Bab Enam

829 75 11
                                    

"BAGAIMANA, Neng?" Raffi menyadarkan Zeenda dari keterkejutannya.

Coba untuk menarik napas panjang, lalu menghembuskannya secara perlahan. Gadis itu tersenyum ramah, meski hatinya merasa tak nyaman dengan situasi ini. "Maaf, Ustad, Bu, Kak, saya harus pulang. Bunda pasti nyariin. Makasih banyak untuk kebaikan keluarga ini ke saya tapi maaf saya belum bisa memberikan jawaban."

"Oh, iya sama-sama." Sarah menyentuh bahu Zeenda. "Neng pulang naik apa?"

"Naik angkutan, Bu."

"Biar Ustad Raffi anterin, yah. Ini udah sore, nggak baik anak perempuan jalan sendirian sore-sore."

Zeenda kembali tersenyum. "Nggak perlu khawatir, Bu. Saya bisa sendiri."

"Ya udah, kalau Neng nggak mau saya anter, saya telponin ojek langganan saya, ya."

Belum sempat Zeenda menjawabnya, Raffi sudah terlanjur memasang telinga di hadapan layar ponselnya. Diam-diam gadis itu memperhatikan mimik wajah guru yang mendidiknya selama ini. Dalam hati ia merasa tak enak juga karena sudah mengganti topik secara sepihak, padahal itu tidak boleh.

"Alamatnya di mana, Neng?" Raffi bertanya, mengagetkan Zeenda yang termenung.

"Jalan Jabaru, Ustad."

Hening beberapa saat hingga Sarah datang dengan sebuah tas jinjing warna merah di genggaman. "Ini untuk orang tua kamu di rumah ya, Neng."

"Apa ini, Bu?" Baru saja Zeenda akan membukanya, Sarah segera menahan.

"Oleh-oleh dari sini, buka di rumah aja, ya, ada beberapa camilan." Mau tidak mau, Zeenda menurut.

"Gimana tadi, jadi latihan?" Raffi mengakhirkan pertanyaannya dengan senyum.

"Jadi, Ustad. Tapi tadi baru perkenalan aja sama arahan karakter."

"Kapan-kapan keluarga saya ingin silaturahmi ke kediaman kamu. Apa keberatan?"

Zeenda tersenyum dan segera menggeleng. "Nggak apa-apa Ustad. Malah saya seneng."

Hening kembali, tak beberapa lama tukang ojek yang dipesan pun datang, Zeenda pamit pada keluarga Raffi kecuali Alarya yang masih di dalam kamarnya.

"Saya nitip salam aja buat Aya ya, Bu. Wassalamu'alaikum." Zeenda mencium tangan Sarah kemudian Raffi dan di hadapan Arfan gadis itu hanya tersenyum singkat.

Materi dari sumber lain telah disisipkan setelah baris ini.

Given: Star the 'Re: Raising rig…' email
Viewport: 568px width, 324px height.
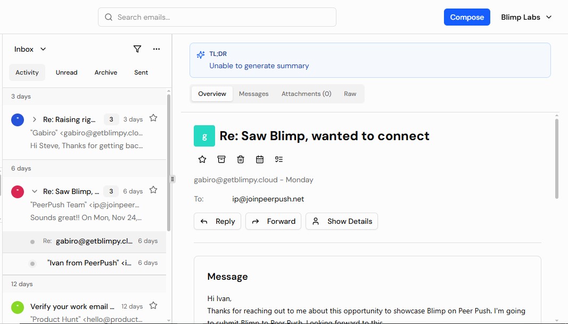Looking at the screenshot, I should [x=153, y=118].
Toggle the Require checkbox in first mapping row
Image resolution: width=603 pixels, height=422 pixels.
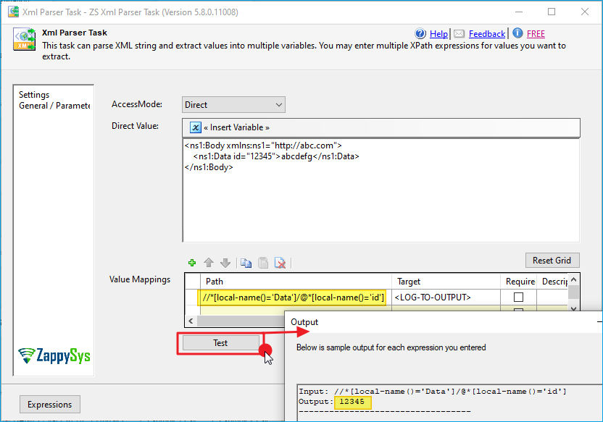coord(518,297)

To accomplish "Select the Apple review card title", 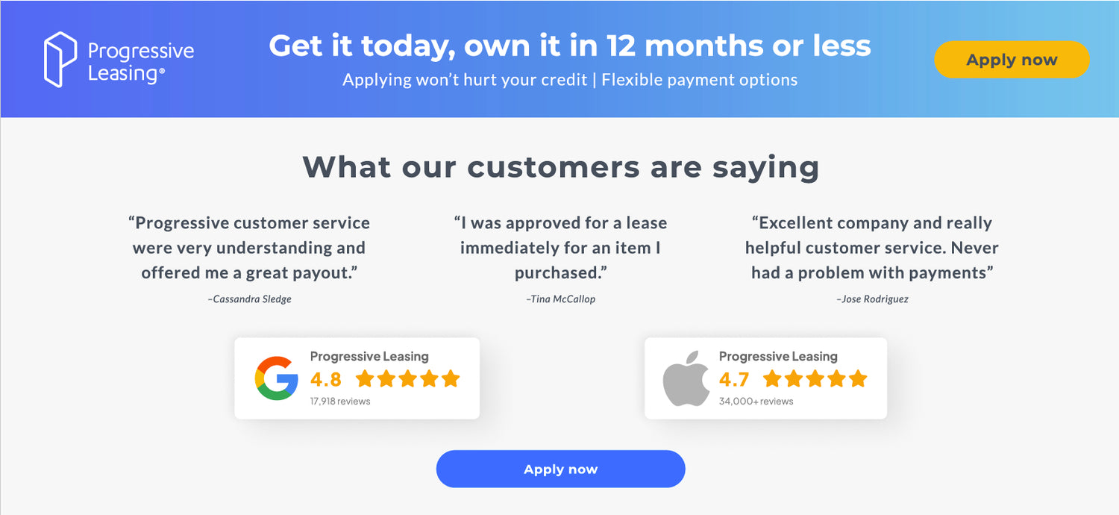I will 778,357.
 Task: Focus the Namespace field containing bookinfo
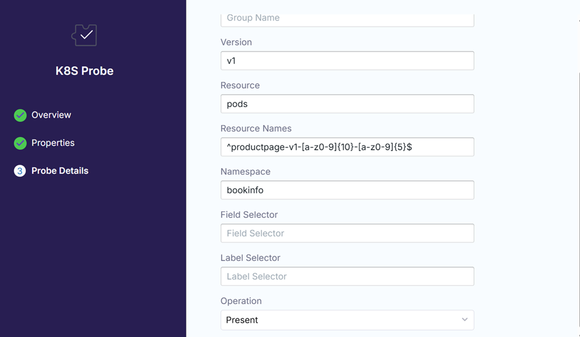[347, 190]
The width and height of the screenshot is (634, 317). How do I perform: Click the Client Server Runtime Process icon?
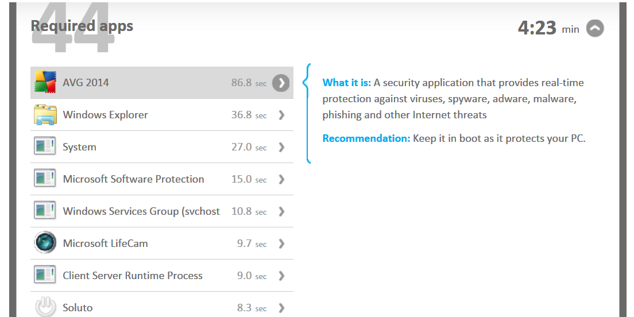(x=45, y=275)
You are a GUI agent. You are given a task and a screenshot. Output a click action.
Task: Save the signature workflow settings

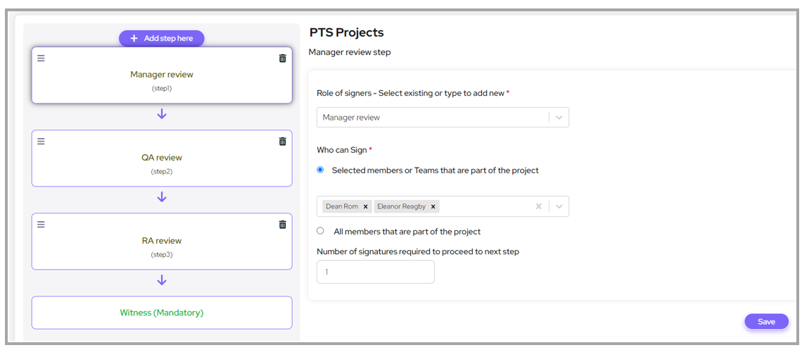tap(766, 322)
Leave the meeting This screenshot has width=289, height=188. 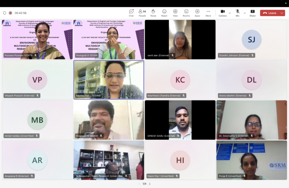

"Cepet sembuh ya, Kak. Maaf, saya nggak bisa ngasih apa-apa buat Kakak." Pamit Zeenda. Arfan termangu mendengar perkataan itu.

Zeenda berbalik dan segera menaiki motor si tukang ojek. Yang terakhir kali dilihat keluarga Raffi hanya senyum manis dari Zeenda.

"Jadi itu yang namanya Zeenda?" Sarah memulai percakapannya setelah mereka memasuki rumah. "Kalau menurut Umi, dia anaknya baik, santun, juga rajin bebenah kayaknya."

"Dalam bakat menulis juga Abi suka. Ada gaya bahasanya tersendiri." Raffi tersenyum menggoda pada Arfan. "Jadi gimana?"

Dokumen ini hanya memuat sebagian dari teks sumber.